Every record shown here needs to be repeated exactly.

[Data listing — start]

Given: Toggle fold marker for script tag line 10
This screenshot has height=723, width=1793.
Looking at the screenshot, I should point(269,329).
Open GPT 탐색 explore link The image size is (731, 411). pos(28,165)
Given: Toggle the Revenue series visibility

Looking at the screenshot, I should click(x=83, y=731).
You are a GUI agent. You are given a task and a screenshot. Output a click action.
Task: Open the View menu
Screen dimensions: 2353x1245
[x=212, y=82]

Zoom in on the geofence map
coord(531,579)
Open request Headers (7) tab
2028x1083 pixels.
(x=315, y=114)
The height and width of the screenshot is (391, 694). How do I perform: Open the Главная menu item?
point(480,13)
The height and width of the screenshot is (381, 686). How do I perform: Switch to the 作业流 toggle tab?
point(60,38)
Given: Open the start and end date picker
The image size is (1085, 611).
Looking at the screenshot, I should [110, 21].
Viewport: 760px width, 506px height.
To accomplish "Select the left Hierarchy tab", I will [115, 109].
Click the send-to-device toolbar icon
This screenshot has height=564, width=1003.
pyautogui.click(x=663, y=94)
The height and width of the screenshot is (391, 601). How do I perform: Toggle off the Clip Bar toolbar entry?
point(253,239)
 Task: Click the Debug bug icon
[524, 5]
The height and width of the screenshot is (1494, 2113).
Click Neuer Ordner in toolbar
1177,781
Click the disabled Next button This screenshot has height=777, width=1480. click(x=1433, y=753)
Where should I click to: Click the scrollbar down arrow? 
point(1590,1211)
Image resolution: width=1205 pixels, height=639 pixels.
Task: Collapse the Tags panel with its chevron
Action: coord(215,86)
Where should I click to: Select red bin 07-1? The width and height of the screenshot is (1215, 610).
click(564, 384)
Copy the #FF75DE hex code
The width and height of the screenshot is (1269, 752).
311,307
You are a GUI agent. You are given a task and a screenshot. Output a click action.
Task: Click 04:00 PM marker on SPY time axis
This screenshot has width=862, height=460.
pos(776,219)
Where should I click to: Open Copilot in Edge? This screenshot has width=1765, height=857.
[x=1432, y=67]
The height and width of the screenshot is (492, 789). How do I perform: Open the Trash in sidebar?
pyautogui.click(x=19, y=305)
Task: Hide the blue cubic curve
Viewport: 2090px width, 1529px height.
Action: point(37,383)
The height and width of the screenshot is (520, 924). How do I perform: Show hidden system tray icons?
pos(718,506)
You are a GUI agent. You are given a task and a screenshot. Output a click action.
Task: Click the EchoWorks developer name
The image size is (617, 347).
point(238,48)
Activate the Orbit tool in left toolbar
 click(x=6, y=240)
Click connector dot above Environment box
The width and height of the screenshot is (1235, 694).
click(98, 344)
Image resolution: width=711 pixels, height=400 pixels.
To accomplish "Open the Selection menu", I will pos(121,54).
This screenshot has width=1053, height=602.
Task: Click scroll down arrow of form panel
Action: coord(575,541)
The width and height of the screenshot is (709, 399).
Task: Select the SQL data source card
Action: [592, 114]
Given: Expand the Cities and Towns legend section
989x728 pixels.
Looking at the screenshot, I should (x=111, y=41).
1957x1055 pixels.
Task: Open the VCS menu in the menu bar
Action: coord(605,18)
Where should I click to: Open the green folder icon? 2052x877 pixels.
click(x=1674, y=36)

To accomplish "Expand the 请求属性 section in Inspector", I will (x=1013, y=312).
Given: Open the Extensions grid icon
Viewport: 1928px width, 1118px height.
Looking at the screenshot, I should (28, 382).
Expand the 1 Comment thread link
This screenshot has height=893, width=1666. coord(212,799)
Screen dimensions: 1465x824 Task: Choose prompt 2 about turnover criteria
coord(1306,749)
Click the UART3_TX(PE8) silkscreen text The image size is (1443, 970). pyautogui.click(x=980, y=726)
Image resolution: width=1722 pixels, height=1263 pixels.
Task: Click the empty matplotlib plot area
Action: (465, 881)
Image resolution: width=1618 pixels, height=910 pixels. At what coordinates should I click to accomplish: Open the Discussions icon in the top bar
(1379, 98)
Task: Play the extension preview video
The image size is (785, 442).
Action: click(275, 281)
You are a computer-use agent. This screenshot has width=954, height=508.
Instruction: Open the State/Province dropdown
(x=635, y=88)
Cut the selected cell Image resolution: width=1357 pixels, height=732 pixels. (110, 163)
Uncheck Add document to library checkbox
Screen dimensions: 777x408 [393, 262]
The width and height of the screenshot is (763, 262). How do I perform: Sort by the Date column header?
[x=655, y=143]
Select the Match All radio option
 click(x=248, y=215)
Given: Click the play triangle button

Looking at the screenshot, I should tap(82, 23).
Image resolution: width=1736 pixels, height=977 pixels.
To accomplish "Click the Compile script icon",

[Data listing — finish]

__Answer area__
Given: Toggle fold marker for script tag line 10
This screenshot has height=723, width=1793.
Looking at the screenshot, I should point(269,329).
Open GPT 탐색 explore link The image size is (731, 411). pos(28,165)
Given: Toggle the Revenue series visibility

Looking at the screenshot, I should click(x=83, y=731).
You are a GUI agent. You are given a task and a screenshot. Output a click action.
Task: Open the View menu
Screen dimensions: 2353x1245
[x=212, y=82]

Zoom in on the geofence map
coord(531,579)
Open request Headers (7) tab
2028x1083 pixels.
(x=315, y=114)
The height and width of the screenshot is (391, 694). How do I perform: Open the Главная menu item?
point(480,13)
The height and width of the screenshot is (381, 686). How do I perform: Switch to the 作业流 toggle tab?
point(60,38)
Given: Open the start and end date picker
The image size is (1085, 611).
Looking at the screenshot, I should [110, 21].
Viewport: 760px width, 506px height.
To accomplish "Select the left Hierarchy tab", I will [115, 109].
Click the send-to-device toolbar icon
This screenshot has height=564, width=1003.
pyautogui.click(x=663, y=94)
The height and width of the screenshot is (391, 601). How do I perform: Toggle off the Clip Bar toolbar entry?
point(253,239)
 Task: Click the Debug bug icon
[524, 5]
The height and width of the screenshot is (1494, 2113).
Click Neuer Ordner in toolbar
1177,781
Click the disabled Next button This screenshot has height=777, width=1480. click(x=1433, y=753)
Where should I click to: Click the scrollbar down arrow? 
point(1590,1211)
Image resolution: width=1205 pixels, height=639 pixels.
Task: Collapse the Tags panel with its chevron
Action: coord(215,86)
Where should I click to: Select red bin 07-1? The width and height of the screenshot is (1215, 610).
click(564, 384)
Copy the #FF75DE hex code
The width and height of the screenshot is (1269, 752).
311,307
You are a GUI agent. You are given a task and a screenshot. Output a click action.
Task: Click 04:00 PM marker on SPY time axis
This screenshot has width=862, height=460.
pos(776,219)
Where should I click to: Open Copilot in Edge? This screenshot has width=1765, height=857.
[x=1432, y=67]
The height and width of the screenshot is (492, 789). How do I perform: Open the Trash in sidebar?
pyautogui.click(x=19, y=305)
Task: Hide the blue cubic curve
Viewport: 2090px width, 1529px height.
Action: point(37,383)
The height and width of the screenshot is (520, 924). How do I perform: Show hidden system tray icons?
pos(718,506)
You are a GUI agent. You are given a task and a screenshot. Output a click action.
Task: Click the EchoWorks developer name
The image size is (617, 347).
point(238,48)
Activate the Orbit tool in left toolbar
 click(x=6, y=240)
Click connector dot above Environment box
The width and height of the screenshot is (1235, 694).
click(98, 344)
Image resolution: width=711 pixels, height=400 pixels.
To accomplish "Open the Selection menu", I will pos(121,54).
This screenshot has width=1053, height=602.
Task: Click scroll down arrow of form panel
Action: coord(575,541)
The width and height of the screenshot is (709, 399).
Task: Select the SQL data source card
Action: [592, 114]
Given: Expand the Cities and Towns legend section
989x728 pixels.
Looking at the screenshot, I should (x=111, y=41).
1957x1055 pixels.
Task: Open the VCS menu in the menu bar
Action: coord(605,18)
Where should I click to: Open the green folder icon? 2052x877 pixels.
click(x=1674, y=36)

To accomplish "Expand the 请求属性 section in Inspector", I will (x=1013, y=312).
Given: Open the Extensions grid icon
Viewport: 1928px width, 1118px height.
Looking at the screenshot, I should (28, 382).
Expand the 1 Comment thread link
This screenshot has height=893, width=1666. coord(212,799)
Screen dimensions: 1465x824 Task: Choose prompt 2 about turnover criteria
coord(1306,749)
Click the UART3_TX(PE8) silkscreen text The image size is (1443, 970). pyautogui.click(x=980, y=726)
Image resolution: width=1722 pixels, height=1263 pixels.
Task: Click the empty matplotlib plot area
Action: (465, 881)
Image resolution: width=1618 pixels, height=910 pixels. At what coordinates should I click to accomplish: Open the Discussions icon in the top bar
(1379, 98)
Task: Play the extension preview video
The image size is (785, 442).
Action: click(275, 281)
You are a computer-use agent. This screenshot has width=954, height=508.
Instruction: Open the State/Province dropdown
(x=635, y=88)
Cut the selected cell Image resolution: width=1357 pixels, height=732 pixels. (110, 163)
Uncheck Add document to library checkbox
Screen dimensions: 777x408 [393, 262]
The width and height of the screenshot is (763, 262). How do I perform: Sort by the Date column header?
[x=655, y=143]
Select the Match All radio option
 click(x=248, y=215)
Given: Click the play triangle button

Looking at the screenshot, I should tap(82, 23).
Image resolution: width=1736 pixels, height=977 pixels.
To accomplish "Click the Compile script icon",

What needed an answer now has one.